SOURCE INFORMATION >>
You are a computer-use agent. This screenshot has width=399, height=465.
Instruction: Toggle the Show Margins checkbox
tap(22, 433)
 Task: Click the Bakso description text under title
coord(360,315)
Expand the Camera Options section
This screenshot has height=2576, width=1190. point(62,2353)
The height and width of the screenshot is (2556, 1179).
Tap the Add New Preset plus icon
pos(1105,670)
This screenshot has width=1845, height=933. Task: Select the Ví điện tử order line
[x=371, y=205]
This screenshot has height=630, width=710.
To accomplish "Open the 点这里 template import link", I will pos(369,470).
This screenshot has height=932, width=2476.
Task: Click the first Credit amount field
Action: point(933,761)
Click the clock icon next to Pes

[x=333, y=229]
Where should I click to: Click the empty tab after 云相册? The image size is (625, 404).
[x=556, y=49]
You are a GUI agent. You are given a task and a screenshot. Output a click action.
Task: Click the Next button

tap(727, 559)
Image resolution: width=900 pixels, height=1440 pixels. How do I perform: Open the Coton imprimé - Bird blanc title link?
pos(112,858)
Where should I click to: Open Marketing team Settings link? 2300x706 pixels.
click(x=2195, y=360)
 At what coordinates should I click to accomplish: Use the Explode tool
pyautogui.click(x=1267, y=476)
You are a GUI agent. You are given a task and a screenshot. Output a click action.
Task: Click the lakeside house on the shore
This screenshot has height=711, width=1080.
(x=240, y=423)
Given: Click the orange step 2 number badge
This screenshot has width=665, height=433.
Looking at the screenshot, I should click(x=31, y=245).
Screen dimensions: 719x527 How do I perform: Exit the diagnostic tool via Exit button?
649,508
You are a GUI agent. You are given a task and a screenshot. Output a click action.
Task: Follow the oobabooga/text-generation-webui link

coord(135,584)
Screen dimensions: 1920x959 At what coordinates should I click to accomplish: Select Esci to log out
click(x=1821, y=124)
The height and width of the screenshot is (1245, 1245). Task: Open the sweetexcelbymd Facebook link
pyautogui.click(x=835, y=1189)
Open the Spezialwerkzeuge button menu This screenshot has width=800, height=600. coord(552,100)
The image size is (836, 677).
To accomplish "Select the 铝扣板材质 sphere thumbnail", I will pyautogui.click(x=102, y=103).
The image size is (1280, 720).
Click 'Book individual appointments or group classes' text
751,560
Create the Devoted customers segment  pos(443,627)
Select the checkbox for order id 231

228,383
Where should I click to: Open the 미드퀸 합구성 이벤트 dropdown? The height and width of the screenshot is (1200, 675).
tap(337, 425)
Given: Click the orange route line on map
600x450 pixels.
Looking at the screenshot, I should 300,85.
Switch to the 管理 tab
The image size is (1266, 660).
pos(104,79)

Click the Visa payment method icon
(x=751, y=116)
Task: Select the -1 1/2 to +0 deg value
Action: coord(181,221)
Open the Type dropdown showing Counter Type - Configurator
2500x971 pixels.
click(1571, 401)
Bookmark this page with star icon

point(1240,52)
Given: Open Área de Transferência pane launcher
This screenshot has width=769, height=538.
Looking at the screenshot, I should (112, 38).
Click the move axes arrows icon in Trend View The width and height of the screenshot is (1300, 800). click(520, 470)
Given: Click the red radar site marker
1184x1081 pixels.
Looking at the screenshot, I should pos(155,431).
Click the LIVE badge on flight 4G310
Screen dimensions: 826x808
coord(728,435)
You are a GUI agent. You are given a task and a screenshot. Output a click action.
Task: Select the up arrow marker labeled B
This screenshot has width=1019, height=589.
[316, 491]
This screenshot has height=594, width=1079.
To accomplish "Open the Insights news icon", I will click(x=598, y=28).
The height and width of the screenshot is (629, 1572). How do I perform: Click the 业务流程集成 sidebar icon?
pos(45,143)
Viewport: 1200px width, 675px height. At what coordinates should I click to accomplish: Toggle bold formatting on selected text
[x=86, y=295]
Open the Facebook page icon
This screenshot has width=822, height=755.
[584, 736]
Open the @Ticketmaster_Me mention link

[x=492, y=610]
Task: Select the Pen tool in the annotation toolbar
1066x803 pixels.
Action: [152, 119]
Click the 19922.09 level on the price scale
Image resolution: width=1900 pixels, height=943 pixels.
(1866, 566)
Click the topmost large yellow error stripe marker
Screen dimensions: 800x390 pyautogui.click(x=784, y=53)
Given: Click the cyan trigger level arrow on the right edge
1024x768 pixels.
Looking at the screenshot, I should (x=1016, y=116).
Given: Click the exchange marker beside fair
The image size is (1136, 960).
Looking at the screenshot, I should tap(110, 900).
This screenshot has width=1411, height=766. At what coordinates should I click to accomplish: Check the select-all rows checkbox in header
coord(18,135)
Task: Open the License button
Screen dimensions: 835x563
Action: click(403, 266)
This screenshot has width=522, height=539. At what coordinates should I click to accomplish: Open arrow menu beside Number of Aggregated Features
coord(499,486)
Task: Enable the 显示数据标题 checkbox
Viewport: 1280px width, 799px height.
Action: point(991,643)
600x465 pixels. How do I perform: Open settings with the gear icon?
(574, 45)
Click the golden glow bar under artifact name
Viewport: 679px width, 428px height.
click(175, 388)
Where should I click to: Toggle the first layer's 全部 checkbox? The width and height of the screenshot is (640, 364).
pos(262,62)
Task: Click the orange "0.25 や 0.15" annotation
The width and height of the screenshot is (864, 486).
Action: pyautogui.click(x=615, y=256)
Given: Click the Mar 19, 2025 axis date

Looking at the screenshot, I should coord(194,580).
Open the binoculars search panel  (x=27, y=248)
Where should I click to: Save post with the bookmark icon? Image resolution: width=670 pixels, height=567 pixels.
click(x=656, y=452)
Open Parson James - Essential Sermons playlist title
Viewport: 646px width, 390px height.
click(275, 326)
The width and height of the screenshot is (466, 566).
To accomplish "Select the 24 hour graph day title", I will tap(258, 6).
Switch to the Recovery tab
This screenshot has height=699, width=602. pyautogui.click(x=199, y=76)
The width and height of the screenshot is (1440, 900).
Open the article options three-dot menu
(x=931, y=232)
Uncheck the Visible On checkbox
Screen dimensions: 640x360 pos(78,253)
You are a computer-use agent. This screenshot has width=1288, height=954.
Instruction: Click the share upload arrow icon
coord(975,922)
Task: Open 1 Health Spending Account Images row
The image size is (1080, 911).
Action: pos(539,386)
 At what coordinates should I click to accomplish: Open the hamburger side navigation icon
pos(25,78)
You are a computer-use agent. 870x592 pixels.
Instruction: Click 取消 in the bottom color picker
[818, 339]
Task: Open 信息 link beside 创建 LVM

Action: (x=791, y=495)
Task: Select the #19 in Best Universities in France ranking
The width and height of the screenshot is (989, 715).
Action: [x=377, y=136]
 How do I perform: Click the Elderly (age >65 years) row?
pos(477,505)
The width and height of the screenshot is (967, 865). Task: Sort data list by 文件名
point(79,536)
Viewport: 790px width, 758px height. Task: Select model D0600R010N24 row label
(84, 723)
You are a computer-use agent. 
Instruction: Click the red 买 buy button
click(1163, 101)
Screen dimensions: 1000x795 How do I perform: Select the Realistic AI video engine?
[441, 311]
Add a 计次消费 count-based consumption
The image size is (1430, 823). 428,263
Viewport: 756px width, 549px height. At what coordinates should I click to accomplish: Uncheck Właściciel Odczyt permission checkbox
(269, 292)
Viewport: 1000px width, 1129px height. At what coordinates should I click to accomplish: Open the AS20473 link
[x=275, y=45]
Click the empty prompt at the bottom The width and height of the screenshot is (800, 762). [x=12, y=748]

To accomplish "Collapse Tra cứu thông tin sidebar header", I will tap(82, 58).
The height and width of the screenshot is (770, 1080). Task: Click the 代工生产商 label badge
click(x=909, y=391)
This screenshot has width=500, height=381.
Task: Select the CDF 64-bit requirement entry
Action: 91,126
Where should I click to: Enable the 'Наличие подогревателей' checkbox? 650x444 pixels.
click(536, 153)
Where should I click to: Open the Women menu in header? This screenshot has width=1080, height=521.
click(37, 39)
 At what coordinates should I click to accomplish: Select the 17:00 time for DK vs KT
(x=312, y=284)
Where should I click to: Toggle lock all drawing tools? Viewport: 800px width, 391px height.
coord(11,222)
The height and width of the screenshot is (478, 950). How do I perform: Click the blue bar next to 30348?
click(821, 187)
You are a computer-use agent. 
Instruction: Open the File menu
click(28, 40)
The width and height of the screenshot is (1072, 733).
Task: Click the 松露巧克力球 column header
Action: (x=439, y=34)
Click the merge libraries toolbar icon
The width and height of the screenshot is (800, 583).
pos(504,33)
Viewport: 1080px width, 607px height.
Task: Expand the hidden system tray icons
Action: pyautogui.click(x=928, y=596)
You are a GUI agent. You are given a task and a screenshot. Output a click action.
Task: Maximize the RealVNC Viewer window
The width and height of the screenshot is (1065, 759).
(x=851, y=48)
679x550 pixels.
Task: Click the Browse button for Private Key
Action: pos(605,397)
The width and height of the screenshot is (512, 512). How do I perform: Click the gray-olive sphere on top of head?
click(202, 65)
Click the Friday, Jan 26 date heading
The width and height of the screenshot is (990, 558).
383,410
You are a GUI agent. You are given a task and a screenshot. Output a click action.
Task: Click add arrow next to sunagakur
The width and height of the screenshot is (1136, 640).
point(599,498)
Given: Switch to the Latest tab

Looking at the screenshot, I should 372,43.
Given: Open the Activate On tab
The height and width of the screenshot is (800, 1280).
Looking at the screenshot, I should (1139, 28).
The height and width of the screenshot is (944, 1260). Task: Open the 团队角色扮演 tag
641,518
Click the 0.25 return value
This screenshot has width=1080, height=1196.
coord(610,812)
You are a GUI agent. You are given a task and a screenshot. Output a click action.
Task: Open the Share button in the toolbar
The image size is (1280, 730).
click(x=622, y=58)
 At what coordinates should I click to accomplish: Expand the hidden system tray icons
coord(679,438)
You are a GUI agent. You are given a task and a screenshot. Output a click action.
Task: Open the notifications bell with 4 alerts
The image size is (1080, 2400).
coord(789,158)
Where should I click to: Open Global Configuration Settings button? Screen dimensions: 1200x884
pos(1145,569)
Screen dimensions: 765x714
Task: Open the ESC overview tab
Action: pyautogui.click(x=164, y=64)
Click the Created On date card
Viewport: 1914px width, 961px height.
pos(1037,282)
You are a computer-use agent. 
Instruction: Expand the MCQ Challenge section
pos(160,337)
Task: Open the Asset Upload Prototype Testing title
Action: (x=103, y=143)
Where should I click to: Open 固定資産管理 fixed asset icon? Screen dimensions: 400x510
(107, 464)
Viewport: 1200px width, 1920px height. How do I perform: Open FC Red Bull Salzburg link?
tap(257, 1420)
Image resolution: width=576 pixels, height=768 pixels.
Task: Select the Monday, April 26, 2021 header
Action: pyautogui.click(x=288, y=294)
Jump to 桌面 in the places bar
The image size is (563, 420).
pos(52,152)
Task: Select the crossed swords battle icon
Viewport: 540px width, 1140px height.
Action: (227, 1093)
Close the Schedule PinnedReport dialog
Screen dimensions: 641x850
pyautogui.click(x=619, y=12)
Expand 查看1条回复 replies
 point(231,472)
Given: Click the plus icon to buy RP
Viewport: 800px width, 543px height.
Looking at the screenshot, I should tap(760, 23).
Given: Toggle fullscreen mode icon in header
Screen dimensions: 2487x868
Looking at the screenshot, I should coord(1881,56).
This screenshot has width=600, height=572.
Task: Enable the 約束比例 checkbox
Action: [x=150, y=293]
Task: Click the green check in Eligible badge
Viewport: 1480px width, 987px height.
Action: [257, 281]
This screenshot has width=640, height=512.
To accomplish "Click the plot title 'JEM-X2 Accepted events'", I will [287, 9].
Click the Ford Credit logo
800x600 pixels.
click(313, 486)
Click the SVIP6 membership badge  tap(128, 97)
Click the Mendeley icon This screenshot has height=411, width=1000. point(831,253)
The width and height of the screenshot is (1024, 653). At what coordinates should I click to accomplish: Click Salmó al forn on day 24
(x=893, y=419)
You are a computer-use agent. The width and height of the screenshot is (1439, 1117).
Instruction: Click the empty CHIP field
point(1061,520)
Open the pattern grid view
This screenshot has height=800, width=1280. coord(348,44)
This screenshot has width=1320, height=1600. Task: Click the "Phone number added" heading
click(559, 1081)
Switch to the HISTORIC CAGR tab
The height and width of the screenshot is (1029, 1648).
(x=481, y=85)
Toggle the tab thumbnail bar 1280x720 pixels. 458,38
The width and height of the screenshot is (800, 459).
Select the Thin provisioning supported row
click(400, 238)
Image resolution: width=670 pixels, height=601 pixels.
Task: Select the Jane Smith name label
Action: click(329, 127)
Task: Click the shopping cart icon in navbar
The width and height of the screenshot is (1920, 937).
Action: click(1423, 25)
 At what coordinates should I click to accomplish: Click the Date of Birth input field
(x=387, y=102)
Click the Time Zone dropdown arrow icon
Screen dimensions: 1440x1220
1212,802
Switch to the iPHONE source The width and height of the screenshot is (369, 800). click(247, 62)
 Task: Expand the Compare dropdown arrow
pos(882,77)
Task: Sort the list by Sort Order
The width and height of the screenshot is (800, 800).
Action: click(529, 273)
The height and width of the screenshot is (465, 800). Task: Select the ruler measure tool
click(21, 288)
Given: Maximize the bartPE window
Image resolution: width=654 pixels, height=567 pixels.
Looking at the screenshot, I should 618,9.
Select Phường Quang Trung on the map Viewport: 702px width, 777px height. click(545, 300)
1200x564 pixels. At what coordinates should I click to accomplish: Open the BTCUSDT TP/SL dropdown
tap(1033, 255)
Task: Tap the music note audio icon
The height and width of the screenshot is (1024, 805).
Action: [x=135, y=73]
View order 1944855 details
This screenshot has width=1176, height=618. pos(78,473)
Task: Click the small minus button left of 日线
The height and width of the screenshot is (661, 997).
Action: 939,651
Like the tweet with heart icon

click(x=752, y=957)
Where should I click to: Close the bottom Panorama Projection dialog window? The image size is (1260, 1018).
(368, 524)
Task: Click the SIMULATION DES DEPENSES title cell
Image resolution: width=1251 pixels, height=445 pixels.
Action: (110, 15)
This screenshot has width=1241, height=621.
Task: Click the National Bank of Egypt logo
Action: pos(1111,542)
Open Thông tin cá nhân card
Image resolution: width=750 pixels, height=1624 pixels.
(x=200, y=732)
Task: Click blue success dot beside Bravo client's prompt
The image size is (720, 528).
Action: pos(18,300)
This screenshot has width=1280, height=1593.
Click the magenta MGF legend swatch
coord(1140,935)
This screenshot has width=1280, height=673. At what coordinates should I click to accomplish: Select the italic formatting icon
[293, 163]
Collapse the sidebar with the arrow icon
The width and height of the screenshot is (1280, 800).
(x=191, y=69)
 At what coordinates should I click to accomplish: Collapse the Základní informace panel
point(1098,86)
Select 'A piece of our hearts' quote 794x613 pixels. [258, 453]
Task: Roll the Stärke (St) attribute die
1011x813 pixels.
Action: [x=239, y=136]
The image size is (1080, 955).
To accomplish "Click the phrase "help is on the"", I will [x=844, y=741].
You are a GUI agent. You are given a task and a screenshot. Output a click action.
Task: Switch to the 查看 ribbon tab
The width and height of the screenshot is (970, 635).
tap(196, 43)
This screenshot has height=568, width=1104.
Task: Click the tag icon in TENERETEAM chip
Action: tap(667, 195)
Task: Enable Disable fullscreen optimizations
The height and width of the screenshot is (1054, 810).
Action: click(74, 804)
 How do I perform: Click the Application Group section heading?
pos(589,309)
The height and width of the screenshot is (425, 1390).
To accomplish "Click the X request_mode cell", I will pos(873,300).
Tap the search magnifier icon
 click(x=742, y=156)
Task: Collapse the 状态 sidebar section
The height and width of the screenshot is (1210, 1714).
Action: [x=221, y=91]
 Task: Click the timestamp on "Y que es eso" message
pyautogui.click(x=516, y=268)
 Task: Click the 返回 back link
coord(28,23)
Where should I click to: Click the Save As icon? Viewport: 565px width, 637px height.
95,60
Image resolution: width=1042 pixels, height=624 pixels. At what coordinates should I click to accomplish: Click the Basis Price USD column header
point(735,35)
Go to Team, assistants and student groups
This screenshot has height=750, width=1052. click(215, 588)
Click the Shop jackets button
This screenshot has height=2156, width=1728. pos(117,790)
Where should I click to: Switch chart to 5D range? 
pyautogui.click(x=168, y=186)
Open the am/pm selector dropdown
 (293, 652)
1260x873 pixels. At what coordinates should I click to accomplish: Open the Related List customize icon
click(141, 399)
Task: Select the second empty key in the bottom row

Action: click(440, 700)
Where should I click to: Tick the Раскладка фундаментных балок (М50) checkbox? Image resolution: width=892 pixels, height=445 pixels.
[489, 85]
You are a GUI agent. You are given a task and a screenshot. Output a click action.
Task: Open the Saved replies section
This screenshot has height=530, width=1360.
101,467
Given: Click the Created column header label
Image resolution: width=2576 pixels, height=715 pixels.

ACTIVITY >> Display each line of the data where "fullscreen" occurs.

EXERCISE OUTPUT >>
Given: Toggle fullscreen mode icon in header
Task: Enable Disable fullscreen optimizations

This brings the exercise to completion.